A partial view of the recent solar eclipse on Monday, August 21 simply could not compare to full totality. This was truly an awe-inspiring event that photographs cannot do full justice.
Jimmy and I drove to Rabun Gap, GA, a mountain region in the path of totality. Thanks to a last minute cancellation, we were able to book a room at Georgia’s oldest continuously operating inn, which was, of course, haunted.
During the nearly three hours of the moon’s complete journey across the sun, I did a series of small, quick studies of the various stages of this celestial transit in watercolor pencils. When the moment of totality was moments away and only the thinnest sliver of gold remained, I only had time to draw the solar curve before suddenly, an eerie darkness fell and the night crickets began to chirp as the moon lined up with the sun for 2 minutes, 37.2 seconds of indescribable majesty.
It was so dark at the time of totality that I couldn’t tell with great certainty which colors I was selecting for the study. Hoping for black and light blue, once some sunlight returned, with surprised relief I was able to confirm that yes, I had indeed picked up my targeted pigments!
A nearby rooster must have wondered why the night was so short as he crowed to welcome back the sun.
Like certain other natural events and amazing discoveries that inspire me, such experiences sometimes need to swirl around for awhile in the creative melting pot of my mind before I know how I am going to best utilize the input — but I have a few ideas already!
While both sets of Jimmy’s camera batteries mysteriously drained (we blamed the inn’s ghosts!), thankfully we were able to capture a few shots of the totality with my DSLR; you can see the best one above. Along with the fast watercolor pencil studies, these shots, albeit quite pixilated, should be sufficient to serve as reference for whatever way I utilize this stunning celestial event in future artwork.
Following Eclipse Day, we found that Rabun County boasts five lovely lakes and over two dozen waterfalls.
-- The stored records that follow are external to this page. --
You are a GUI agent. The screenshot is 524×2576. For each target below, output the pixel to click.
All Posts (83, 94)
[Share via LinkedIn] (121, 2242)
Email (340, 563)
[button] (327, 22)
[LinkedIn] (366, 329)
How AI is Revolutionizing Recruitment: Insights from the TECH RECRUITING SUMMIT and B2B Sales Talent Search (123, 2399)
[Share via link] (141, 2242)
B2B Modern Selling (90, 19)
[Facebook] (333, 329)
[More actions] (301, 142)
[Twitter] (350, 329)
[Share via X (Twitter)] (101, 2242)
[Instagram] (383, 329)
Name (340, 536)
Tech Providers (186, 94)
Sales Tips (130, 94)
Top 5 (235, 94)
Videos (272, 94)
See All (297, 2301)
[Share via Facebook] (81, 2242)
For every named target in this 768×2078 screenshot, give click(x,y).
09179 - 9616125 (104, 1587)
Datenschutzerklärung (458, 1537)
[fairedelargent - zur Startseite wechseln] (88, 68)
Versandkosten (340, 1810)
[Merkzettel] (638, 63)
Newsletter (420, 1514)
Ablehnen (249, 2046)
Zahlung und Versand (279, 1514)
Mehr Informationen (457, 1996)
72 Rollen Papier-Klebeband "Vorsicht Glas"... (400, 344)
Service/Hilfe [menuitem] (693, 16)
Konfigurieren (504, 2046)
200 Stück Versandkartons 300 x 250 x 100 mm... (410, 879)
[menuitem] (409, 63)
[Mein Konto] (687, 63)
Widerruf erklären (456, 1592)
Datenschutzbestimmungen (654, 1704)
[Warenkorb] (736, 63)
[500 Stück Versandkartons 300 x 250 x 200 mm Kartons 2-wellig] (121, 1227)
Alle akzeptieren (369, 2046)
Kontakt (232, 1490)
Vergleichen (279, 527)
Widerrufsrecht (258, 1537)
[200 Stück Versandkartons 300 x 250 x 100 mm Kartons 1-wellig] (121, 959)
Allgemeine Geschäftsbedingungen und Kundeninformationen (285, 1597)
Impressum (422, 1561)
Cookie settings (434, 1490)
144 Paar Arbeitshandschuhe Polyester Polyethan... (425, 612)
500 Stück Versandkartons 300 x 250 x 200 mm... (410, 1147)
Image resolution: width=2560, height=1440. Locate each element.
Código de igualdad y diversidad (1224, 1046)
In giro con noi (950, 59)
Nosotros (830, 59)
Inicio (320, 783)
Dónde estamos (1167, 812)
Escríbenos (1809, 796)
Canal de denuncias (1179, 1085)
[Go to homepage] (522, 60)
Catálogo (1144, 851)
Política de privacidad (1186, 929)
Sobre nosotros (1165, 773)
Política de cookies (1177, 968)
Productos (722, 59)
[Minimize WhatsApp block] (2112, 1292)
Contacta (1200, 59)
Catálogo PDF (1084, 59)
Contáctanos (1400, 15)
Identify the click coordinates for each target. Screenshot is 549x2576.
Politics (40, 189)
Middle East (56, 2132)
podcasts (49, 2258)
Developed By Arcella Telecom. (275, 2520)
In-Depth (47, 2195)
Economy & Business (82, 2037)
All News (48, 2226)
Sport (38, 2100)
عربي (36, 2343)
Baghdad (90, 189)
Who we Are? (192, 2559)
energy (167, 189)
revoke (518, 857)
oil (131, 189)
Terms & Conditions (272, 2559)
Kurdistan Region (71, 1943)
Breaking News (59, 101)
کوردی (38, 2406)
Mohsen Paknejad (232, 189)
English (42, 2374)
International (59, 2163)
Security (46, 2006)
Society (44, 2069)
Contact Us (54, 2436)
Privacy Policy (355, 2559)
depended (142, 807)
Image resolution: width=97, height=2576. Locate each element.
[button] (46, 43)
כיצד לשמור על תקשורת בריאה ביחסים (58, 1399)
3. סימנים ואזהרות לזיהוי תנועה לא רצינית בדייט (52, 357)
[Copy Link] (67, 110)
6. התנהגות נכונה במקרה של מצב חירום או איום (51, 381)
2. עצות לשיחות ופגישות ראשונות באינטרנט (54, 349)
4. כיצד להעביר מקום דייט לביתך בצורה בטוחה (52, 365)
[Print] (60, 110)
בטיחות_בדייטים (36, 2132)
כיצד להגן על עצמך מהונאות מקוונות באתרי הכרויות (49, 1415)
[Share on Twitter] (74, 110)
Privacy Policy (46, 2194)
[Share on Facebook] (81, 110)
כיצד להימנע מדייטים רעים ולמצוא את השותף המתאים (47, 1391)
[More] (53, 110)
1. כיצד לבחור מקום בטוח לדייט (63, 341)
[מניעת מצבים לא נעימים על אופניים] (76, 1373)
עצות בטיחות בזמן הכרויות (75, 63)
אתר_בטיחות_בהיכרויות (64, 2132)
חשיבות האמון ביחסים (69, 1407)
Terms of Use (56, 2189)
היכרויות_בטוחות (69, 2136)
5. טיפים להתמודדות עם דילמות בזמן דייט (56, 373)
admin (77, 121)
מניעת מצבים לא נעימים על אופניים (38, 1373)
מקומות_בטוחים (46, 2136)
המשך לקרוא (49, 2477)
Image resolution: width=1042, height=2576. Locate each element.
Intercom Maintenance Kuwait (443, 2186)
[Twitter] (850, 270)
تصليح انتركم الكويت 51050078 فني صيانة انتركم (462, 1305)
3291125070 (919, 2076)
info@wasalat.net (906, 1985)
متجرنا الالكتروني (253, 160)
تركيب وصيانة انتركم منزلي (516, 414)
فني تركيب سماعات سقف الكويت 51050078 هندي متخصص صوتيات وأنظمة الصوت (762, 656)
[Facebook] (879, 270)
While on a hike to Panther Falls, we came upon an unexpected, captivating area where visitors had ritually placed flat, water-smoothed stones in a series of short stacks within the creek that flowed alongside the trail.
A local we met said she wasn’t sure how long the tradition had been upheld. While it is considered controversial to some who consider it disruptive to the ecosystem, she explained that others enjoy the practice as a meditative act while being in touch with nature. I really liked how the patchy filtered sunlight echoed the pattern of the smooth stones.
Naturally, coming upon this surprise discovery planted the seeds for a new installation in my mind, so don’t be surprised if I ask you to start stacking stones on the floor soon.
Another highlight of the trip was hiking up Black Rock Mountain in the Black Rock Mountain State Park to photograph some amazing views, passing through some lush, large areas of ferns, wildflowers, and other flora along the way. While my hopes to see a black bear (under peaceful conditions, of course) were not met, I did hear a guttural, huffing sound that was unmistakably bearish – twice!
Neither of the two ghosts reputed to haunt the inn made such a sound – thankfully.